Shiga Prefecture (滋賀県 Shiga-ken) is a prefecture of Japan, which forms part of the Kansai region in the western part of Honshuisland. It encircles Lake Biwa, the largest freshwater lake in Japan. The capital is Ōtsu.

 

Tourism

Shiga has many tourism resources, but Shiga is overshadowed by its much more famous neighbor Kyoto. Over four million foreign tourists visited Japan in 2000, but only sixty-five thousand visited Shiga.

The main gateways to Shiga are the Maibara Station in northern Shiga and the city of Otsu in the south. The Maibara Station is about 2 hours and 20 minutes away from the Tokyo Station by the Tokaido Shinkansen. It is easy to go to Otsu from Kyoto and Osaka by high-speed trains.

Shiga’s most prominent feature is Lake Biwa. The northern shore is especially scenic, such as the cherry blossoms of Kaizu Osaki in spring and the sacred island Chikubu-shima. The western shore has white sand beaches, popular among Kyotoites during the summer. The scenery of the southern shore, particularly around Otsu, was selected as Ōmi Hakkei or Eight Views of Ōmi, popularized by Hiroshige’s ukiyo-e. Most of the original eight views are now almost gone or changed from centuries ago. One remaining view is the Ukimidō “floating temple” building at Mangetsu-ji temple in Katata, northern Otsu. It was reconstructed with concrete in 1937, but a small temple still stands on the lake near the shore, accessible by a short bridge. Another scene features Ishiyama-dera temple in southern Otsu, which is also renowned for having a room where Lady Murasaki thought up the plan for some chapters of Tale of Genji.
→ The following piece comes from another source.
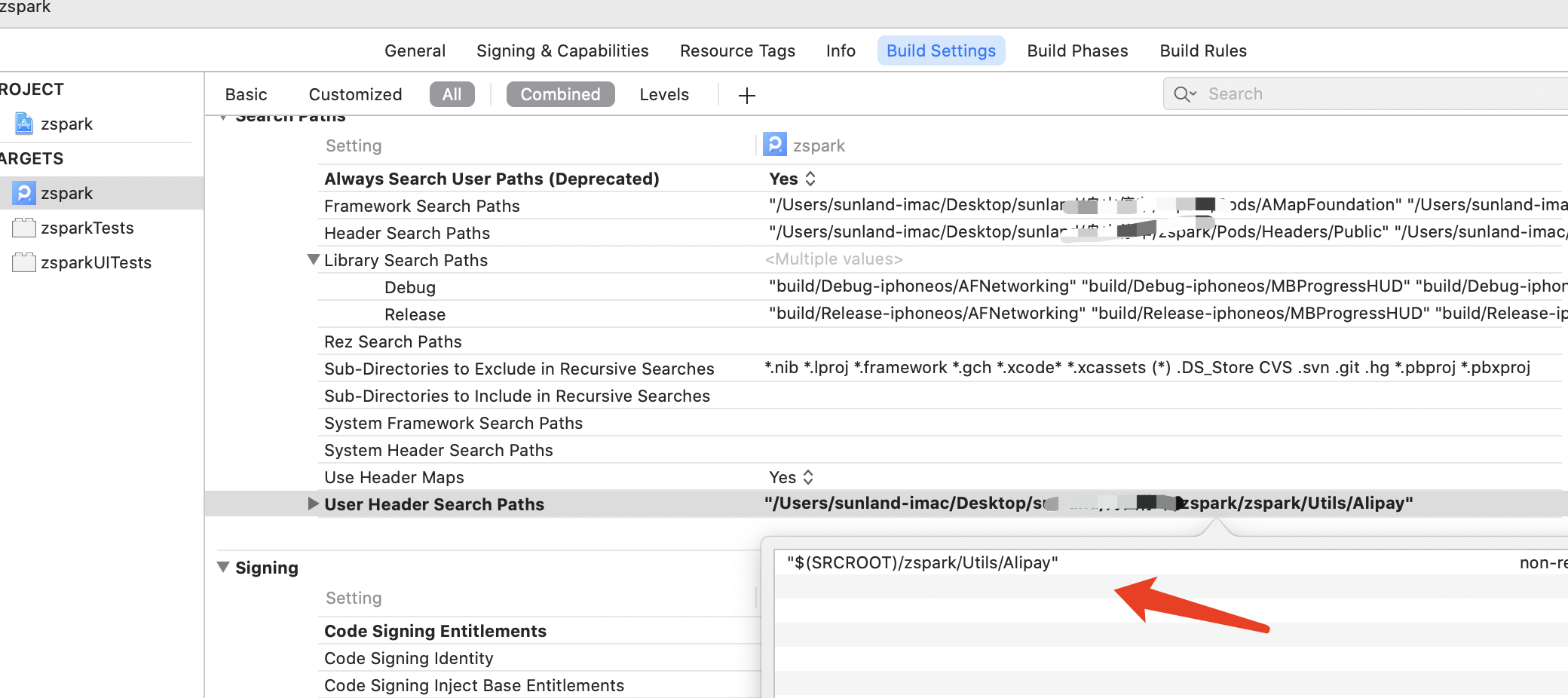
Task: Switch to Levels view
Action: click(664, 94)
The many mountains around the lake offer beautiful views. Mount Hira is a popular picnic spot. Mountain roads like the Oku-Biwako Parkway road up north and the Hiei-zan Driveway and Oku-Hiei Driveway overlooking the southwestern shore. In Otsu, the Otsu Prince Hotel’s Top of Otsu restaurant provides a panoramic view of the lake and city. The Michigan paddlewheel boat offers lake cruises.